→ SUPPLIED MATERIAL:

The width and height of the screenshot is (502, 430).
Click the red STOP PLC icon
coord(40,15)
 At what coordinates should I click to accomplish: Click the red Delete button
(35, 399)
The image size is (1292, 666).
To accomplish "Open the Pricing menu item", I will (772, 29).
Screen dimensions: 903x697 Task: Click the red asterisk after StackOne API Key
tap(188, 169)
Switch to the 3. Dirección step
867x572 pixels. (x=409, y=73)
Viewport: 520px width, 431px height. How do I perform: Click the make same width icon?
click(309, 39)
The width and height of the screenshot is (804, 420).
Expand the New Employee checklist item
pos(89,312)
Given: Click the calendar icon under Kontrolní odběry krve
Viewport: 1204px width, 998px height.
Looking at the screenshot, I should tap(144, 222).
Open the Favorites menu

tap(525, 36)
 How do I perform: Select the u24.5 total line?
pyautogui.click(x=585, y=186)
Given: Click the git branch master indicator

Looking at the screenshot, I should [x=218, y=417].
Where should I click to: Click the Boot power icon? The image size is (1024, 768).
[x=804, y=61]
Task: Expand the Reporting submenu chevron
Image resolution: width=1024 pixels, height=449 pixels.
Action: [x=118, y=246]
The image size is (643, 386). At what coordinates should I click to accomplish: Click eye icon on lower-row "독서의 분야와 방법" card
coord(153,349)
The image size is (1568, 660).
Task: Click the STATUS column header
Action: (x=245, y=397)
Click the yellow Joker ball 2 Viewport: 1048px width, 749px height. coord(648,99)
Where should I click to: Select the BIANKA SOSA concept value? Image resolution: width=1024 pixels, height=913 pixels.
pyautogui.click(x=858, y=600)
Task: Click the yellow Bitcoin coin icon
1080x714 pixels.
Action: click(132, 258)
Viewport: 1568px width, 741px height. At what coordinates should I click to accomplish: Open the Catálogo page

→ GOAL OF THE EXERCISE: Repeat, with no changes, each line from the one with "Expand the New Employee checklist item" to the end of the listing, including both ends and nothing else.

→ WRITTEN SOLUTION:
Expand the New Employee checklist item
pos(89,312)
Given: Click the calendar icon under Kontrolní odběry krve
Viewport: 1204px width, 998px height.
Looking at the screenshot, I should tap(144, 222).
Open the Favorites menu

tap(525, 36)
 How do I perform: Select the u24.5 total line?
pyautogui.click(x=585, y=186)
Given: Click the git branch master indicator

Looking at the screenshot, I should [x=218, y=417].
Where should I click to: Click the Boot power icon? The image size is (1024, 768).
[x=804, y=61]
Task: Expand the Reporting submenu chevron
Image resolution: width=1024 pixels, height=449 pixels.
Action: [x=118, y=246]
The image size is (643, 386). At what coordinates should I click to accomplish: Click eye icon on lower-row "독서의 분야와 방법" card
coord(153,349)
The image size is (1568, 660).
Task: Click the STATUS column header
Action: (x=245, y=397)
Click the yellow Joker ball 2 Viewport: 1048px width, 749px height. coord(648,99)
Where should I click to: Select the BIANKA SOSA concept value? Image resolution: width=1024 pixels, height=913 pixels.
pyautogui.click(x=858, y=600)
Task: Click the yellow Bitcoin coin icon
1080x714 pixels.
Action: click(132, 258)
Viewport: 1568px width, 741px height. At what coordinates should I click to accomplish: Open the Catálogo page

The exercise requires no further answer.